To ensure the reliability of real-time traffic data used in transportation operations and planning, we developed a multi-stage screening algorithm to identify detection errors in large-scale traffic detector databases. This research addresses the common issue of erroneous data from malfunctioning or poorly calibrated traffic detectors, such as loop and radar sensors, used to monitor speed, flow, and occupancy. The algorithm systematically detects missing data, out-of-range values, and inconsistencies by applying a combination of threshold checks, statistical distribution comparisons (using Average Effective Vehicle Length, AEVL), and advanced techniques like the Kolmogorov–Smirnov (K-S) test and Multiple Comparison with the Best (MCB). Through application to the PeMS database, the algorithm not only identified faulty detectors but also enabled accurate validation of traffic speed profiles and the identification of high-speed crash-prone locations.
This research addresses key limitations in existing traffic data platforms, where sensor-based systems provide accurate yet localized data, and probe-based systems offer broader coverage but often suffer from low data penetration and potential bias. We developed a two-stage machine learning framework that combines the strengths of both data sources.
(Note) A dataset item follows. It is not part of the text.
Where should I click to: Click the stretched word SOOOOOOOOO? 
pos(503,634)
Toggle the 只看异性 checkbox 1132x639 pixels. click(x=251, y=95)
In the first stage, we evaluate the performance of several regression-based machine learning algorithms using both probe and detector data, identifying models such as Random Forest as top performers. The second stage introduces a novel hybrid learning approach that incorporates a traffic flow model to improve estimation accuracy, particularly in scenarios where probe data is sparse or unreliable. This integrated framework demonstrates strong capabilities in estimating traffic speed and flow across entire freeway segments, offering a scalable and effective solution to support real-time operations at Traffic Operations Centers.
We leverage high-resolution connected vehicle (CV) data from Wejo to analyze mobility patterns in Baltimore during night shift working hours, with the goal of improving transportation access, safety, and equity for overnight workers. Covering the critical time window between 9 PM and 6 AM, this dataset provides granular, time-stamped vehicle trajectory information that captures real-world travel behavior during a period often overlooked by traditional data sources. By examining factors such as traffic volumes, route choices, travel speeds, and dwell times, we can identify key corridors used by night shift commuters, detect spatial gaps in transit coverage, and assess safety risks related to high-speed road segments, limited lighting, and pedestrian exposure. These insights enable a deeper understanding of the transportation challenges faced by essential workers traveling during non-peak hours and support the development of targeted interventions and planning strategies aimed at creating a safer, more equitable, and more efficient nighttime mobility system in urban areas like Baltimore.